Comportement des boues de stations d’épuration lors de leur traitement par les deux types de procédés

a. Par incinération

L’incinération des boues peut dans certains cas nécessiter leur séchage pour pouvoir atteindre des températures assurant une combustion complète et l’inertage des matières minérales dans les cendres produites. L’énergie récupérée par l’incinération de ces boues est généralement utilisée dans l’étape de pré-séchage.

L’incinération des boues de stations d’épuration se fait généralement dans des installations dédiées ou en co-combustion dans des fours de cimenteries ou dans des incinérateurs de déchets ménagers ou assimilés. Les fours d’incinération appartiennent à la catégorie des fours à soles multiples ou à celle des fours à lit fluidisé.

Dans les fours à soles, la combustion se fait de manière étagée et à contre-courant, l’échauffement des particules de boues se faisant progressivement. On assiste à une phase de séchage suivie d’une étape de déshydratation. Une libération progressive des matières volatiles est suivie de leur combustion en phase gazeuse, alors que la matière carbonée encore présente dans la phase solide se fait oxyder en dioxyde de carbone. La température de la charge s’élève progressivement et par paliers jusqu’à plus de 850 °C. Les matières minérales pulvérulentes

Les cendres décarburées sont extraites à la partie inférieure du réacteur. Ce type de four est progressivement dédié à la pyrolyse en raison des faibles rendements énergétiques dans le cas de l'incinération [10].

Dans les fours à lit fluidisé, les échanges de chaleur sont tels que la réaction est très rapide, avec un premier stade aux alentours de 600 °C où s'opèrent séchage et dévolatilisation. Malgré l’excès d’air, la combustion est incomplète dans cette zone, les matières volatiles étant oxydées à la sortie du lit. La montée rapide en température induit des temps de séjour de 2 à 3 secondes de sorte que les réactions de combustion sont limitées par la diffusion de l’oxygène vers les particules de boues à travers un film de diffusion gazeux, ainsi que la diffusion en sens inverse des produits de réaction. La température de 850 °C est atteinte en dehors du lit proprement dit. Les matières minérales sont récupérées essentiellement sous la forme de cendres volantes. Les oxydes métalliques y sont concentrés et la lixiviabilité de ces cendres volantes est généralement telle qu'un traitement de stabilisation est nécessaire si l’on veut éviter de les éliminer en enfouissement technique de classe 1.

**Consigne 1**
Repérez dans la liste ci-dessous toutes les lignes qui contiennent le mot « Click », puis recopiez-les.
Le texte sur l'incinération des boues et la liste n'ont aucun lien entre eux.

**Données fournies**
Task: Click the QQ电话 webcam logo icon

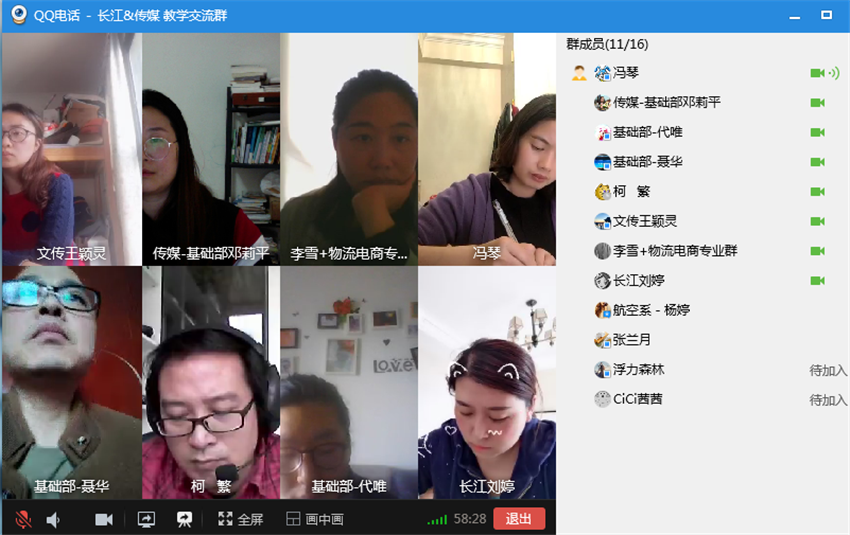Action: 19,15
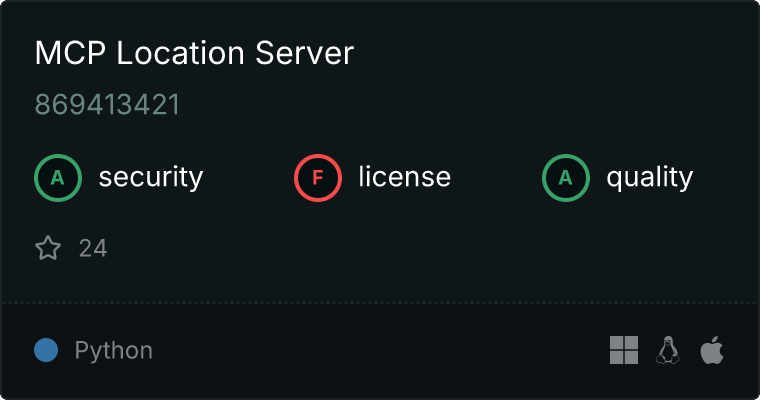This screenshot has width=760, height=400.
Task: Click the Windows platform icon
Action: coord(624,350)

**Consigne 2**
Reprenez le texte sur l'incinération des boues, plus haut, à la suite de sa dernière phrase et poursuivez-le.

**Réponse attendue 1**
Task: Click the QQ电话 webcam logo icon
Task: Click the Windows platform icon

**Réponse attendue 2**
Compte tenu des bilans matière, le débit de rejets gazeux est de l’ordre de 5 000 à 5 500 Nm³ de gaz secs par tonne de matières sèches traitée. À la sortie des fours, les fumées de combustion contiennent des poussières (350 kg/tys), du dioxyde de carbone (1 200 kg/tys), du dioxyde de soufre (17 kg/tys), des oxydes d’azote (1 kg/tys), de l’acide chlorhydrique (2 kg/tys) et moins de 0,5 kg/tys de monoxyde de carbone. Les conditions opératoires ne conduisent pas à l’émission de carbone organique volatil. Par ailleurs, la faible teneur en chlore des boues ne conduit qu’à de très faibles émissions de dioxines et furanes. Une unité de traitement des fumées comportant une étape de dépoussiérage sur filtre électrostatique suivie de deux étapes de lavage permet de respecter les normes d’émission (< 10 mg/Nm³ de poussières, < 50 mg/Nm³ de SO₂, < 10 mg/Nm³ de HCl, < 100 mg/Nm³ de CO, < 150 mg/Nm³ de NOx, < 0,0001 mg/Nm³ de dioxines et furanes).

Dans les fours de cimenteries, les boues sont injectées en co-combustion avec d'autres combustibles, la température de flamme étant de l’ordre de 1 800 °C. À ces températures très élevées, les matières minérales réagissent entre elles et sont incorporées dans le clinker.

En conclusion, les procédés d'incinération consistent en une combustion totale de la fraction organique du déchet dans une flamme avec production de dioxyde de carbone et de vapeur d’eau.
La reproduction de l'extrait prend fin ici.